Staffed by former security and military personnel, its agenda seems to include the denigration of the Labour Party and Jeremy Corbyn. Their approach is to connect media with academia and politicians to influence policy in certain countries.

Leaked documents revealed numerous examples such as Pedro Baños, an army reserve colonel and author, who the Spanish Socialist Party wanted to make the country’s Director of National Security. That was before the Integrity Initiative’s Spanish cluster for involved, putting a stop to the appointment altogether.

That’s right a Foreign Office-funded British think tank stopped the appointment of a public official in a fellow European democracy. And these are the people defending freedom?

Now it seems similar tricks are being played here at home.
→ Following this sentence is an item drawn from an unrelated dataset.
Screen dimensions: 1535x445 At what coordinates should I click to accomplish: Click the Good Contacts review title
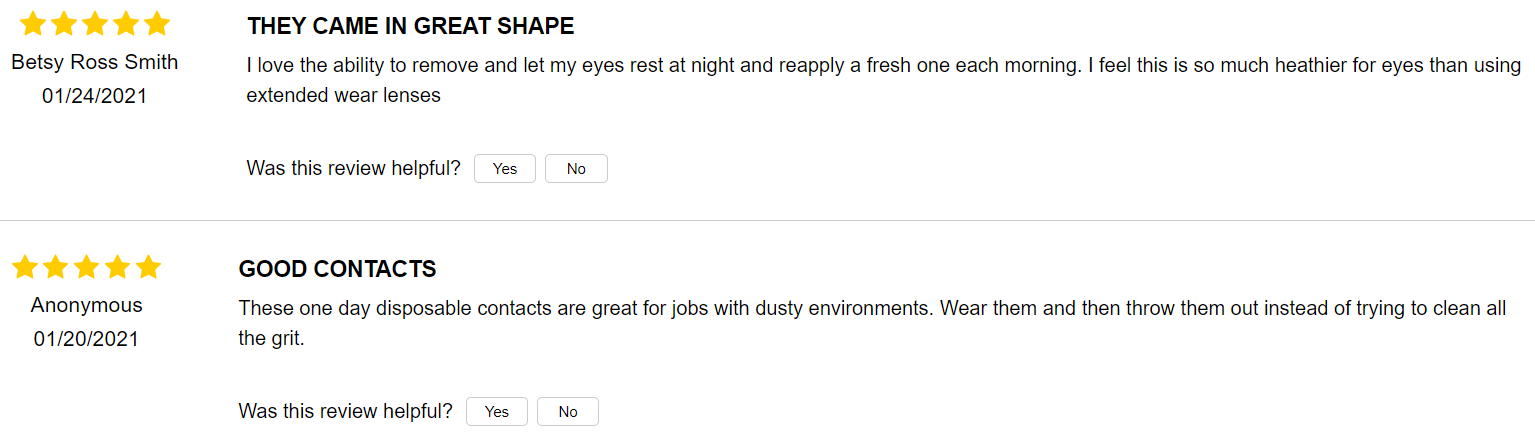[x=337, y=269]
Ben Nimmo, a core member of the Integrity Initiative’s UK cluster was even quoted in The Sun newspaper saying Russia was supporting Corbyn against his opponents both in the Labour Party and outside it. The newspaper used this to support its assertion, which had no other evidence, that “a twisted Russian cyber campaign which has back Labour leader Jeremy Corbyn is aiming to sow division across the UK”.

How many other stories like this have been entirely fabricated, and with government funding too? Well we don’t know, because after I submitted a follow-up question, Minister of State Alan Duncan refused to provide any further information claiming it could “disrupt and undermine the programme’s effectiveness”.

Effectiveness at what? Interfering in the politics of other countries while undermining the leader of Britain’s opposition? Because that’s precisely what it’s doing. That’s why I’m calling for a public enquiry into the Integrity Initiative and similar information war efforts being funded by our government.

Their approach of silencing and suppressing aspects of public debate doesn’t strengthen democracy, it debases it. — Chris Williamson MP

Click here to watch a video presentation of the statement on Chris Williamson’s facebook page uploaded on December 11th.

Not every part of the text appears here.